(Saved entries)
===============

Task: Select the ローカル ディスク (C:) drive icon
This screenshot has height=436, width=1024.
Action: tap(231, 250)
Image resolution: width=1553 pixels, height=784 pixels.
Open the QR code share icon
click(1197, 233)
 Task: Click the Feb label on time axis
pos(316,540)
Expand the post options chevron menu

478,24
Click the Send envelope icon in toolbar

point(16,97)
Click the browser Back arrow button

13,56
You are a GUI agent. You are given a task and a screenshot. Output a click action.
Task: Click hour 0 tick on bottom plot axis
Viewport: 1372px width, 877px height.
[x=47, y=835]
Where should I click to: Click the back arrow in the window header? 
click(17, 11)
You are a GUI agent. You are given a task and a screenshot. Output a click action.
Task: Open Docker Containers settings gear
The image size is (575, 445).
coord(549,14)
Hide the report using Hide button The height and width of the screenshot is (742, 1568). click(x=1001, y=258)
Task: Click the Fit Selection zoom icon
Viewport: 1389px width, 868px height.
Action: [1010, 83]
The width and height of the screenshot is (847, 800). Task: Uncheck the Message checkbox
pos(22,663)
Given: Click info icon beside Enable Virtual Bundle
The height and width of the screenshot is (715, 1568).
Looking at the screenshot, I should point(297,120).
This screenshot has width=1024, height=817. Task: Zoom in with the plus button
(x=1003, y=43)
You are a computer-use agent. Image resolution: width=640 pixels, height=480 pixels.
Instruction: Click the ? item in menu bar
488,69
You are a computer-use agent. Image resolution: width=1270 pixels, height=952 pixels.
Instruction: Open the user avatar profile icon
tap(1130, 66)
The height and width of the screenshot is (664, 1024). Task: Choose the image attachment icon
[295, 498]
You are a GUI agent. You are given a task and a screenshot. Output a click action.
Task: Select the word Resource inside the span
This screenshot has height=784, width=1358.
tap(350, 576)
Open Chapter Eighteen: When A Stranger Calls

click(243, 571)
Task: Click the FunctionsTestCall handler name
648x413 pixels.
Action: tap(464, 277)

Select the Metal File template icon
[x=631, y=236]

===============

### Problem details
Give the count of lines in the entries above that hold the word "computer", with no other words.

### Answer for this exercise
2